Six personnages en quête de Bob Dylan. Un petit black vagabond joueur de guitare et déjà
raconteur de bobards invétéré (Marcus Carl Franklin). Heath Ledger en Dylan période « New Morning » déchirant son amour (Charlotte Gainsbourg). Incroyable Cate Blanchett en Dylan
androgyne et lunaire version psychédélique époque « Don’t Look back » speed électricité tournée folie sans fin ulcérations londoniennes « Judas ». Richard
Gere en Dylan version Billy the Kid, sage et outlaw en paix avec lui-même… Et Christian Bale. Et Ben Whishaw. Dans son
splendide I’m not there, Todd Haynes laisse passer la parade des avatars illuminés, des monstres à deux têtes, déconstruit la légende dont il laisse flotter ça et là les symboles. Et se
garde bien de faire converger les voies/voix diverses de la geste dylanesque. Puzzle aux pièces manquantes : rendez-vous avec le chaos. « Je n’aimerais pas être moi », dit Bob
Zimmerman en prenant des nouvelles de Bob Dylan dans les journaux. Tout se passe dans les chansons qui sont là, en appui (interprétations ou originaux) lampes tempêtes qui agitent l’obscur.

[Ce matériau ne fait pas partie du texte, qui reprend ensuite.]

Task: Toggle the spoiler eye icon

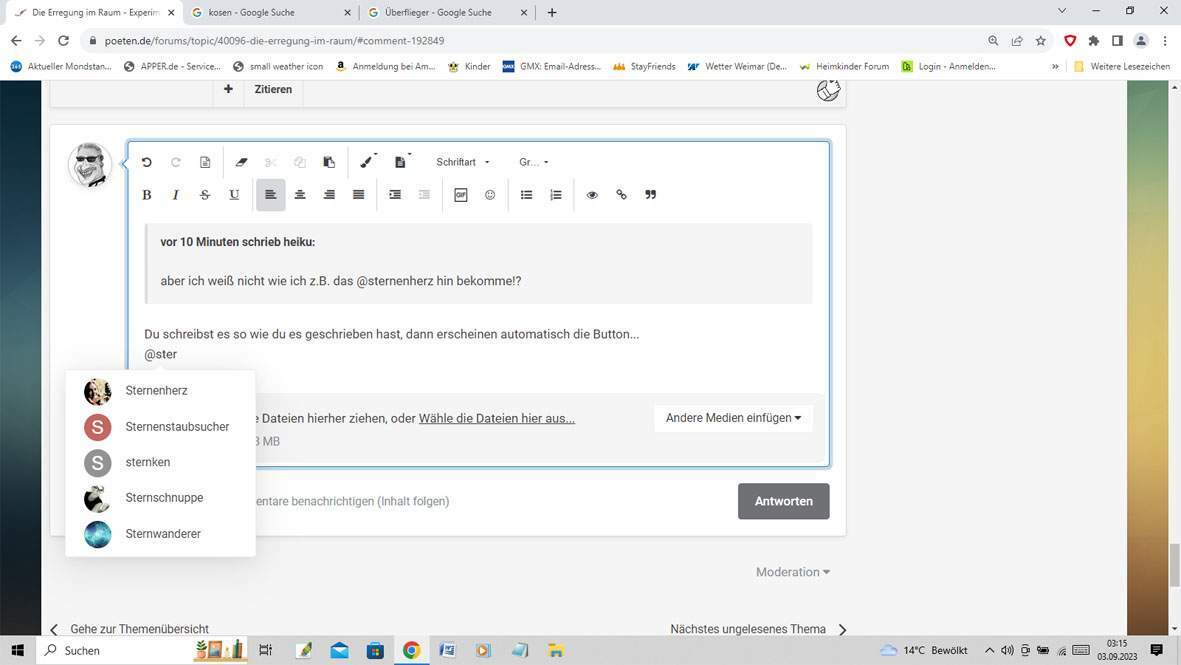Action: click(x=592, y=195)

Une vie n’est pas la somme des ratages et des succès. Rien ne jointe. Rien ne s’annule. Que sait-on jamais d’un homme ? Que sait-il de lui-même ? Tout se déroule ailleurs,
backstage. Une machine à écrire qui fonce dans la nuit du désir comme un Southern Pacific et jamais ne revient en arrière pour reprendre un seul de ses mot. Et puis ça, perle absolue des
bootlegs, jamais entendue par le grand public : I’m not there, enregistré en 1967 à Big Pink, Woodstock, avec le Band, période Basement Tapes. Cette voix blanche qui
recouvre tout, ce nœud dans la gorge qui est la signature de notre humaine condition, de notre humain cirque : le fait de n’être pas là. A combien manquons-nous ce soir, à combien d’autres
manquerons-nous bientôt. Bonne question, murmure Mister Jones à côté de moi avant de s’éclipser bien avant la fin de la séance, l’air d’avoir pissé sous lui. Plus tard dans la nuit -
poursuivre avec le double cd ; indispensable pour se glisser encore une fois dans les immensités sauvages et colorées de l’œuvre dylanienne. Et repartir en freewheeling…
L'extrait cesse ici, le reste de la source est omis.